## Forward and Reverse process
The diffusion models make data into a gaussian noise (latent vector) and restore it again. The former is called the forward process, and the latter is called the reverse process.

### Forward process
In the forward process, we add a gaussian noise to the data step by step (usually hundreds of steps).

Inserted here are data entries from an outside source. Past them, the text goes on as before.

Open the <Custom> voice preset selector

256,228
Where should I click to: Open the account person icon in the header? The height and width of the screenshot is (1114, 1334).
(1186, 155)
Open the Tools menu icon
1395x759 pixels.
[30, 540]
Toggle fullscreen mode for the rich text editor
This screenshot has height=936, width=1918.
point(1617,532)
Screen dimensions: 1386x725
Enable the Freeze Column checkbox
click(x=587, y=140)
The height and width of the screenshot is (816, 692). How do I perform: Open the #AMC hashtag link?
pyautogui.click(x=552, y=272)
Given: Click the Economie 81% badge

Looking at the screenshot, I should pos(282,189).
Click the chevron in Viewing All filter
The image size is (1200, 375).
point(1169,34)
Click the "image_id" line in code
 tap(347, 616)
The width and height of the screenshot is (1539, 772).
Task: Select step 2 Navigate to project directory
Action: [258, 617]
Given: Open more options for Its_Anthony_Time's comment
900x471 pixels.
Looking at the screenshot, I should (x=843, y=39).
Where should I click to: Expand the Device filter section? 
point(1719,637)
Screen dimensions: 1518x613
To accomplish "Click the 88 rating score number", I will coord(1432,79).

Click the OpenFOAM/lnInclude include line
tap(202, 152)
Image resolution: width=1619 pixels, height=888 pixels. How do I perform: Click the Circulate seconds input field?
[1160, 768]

The transform of an individual step is defined as follows.
$$
\begin{aligned}
x_{t} &= q(x_{t}|x_{t-1}) \\
&= N(x_{t}, \sqrt{1-\beta_{t}}x_{t-1}, \beta_{t}\mathrm{I})
\end{aligned}
$$
where $\beta_{t}$ is a coefficient in $(0, 1)$.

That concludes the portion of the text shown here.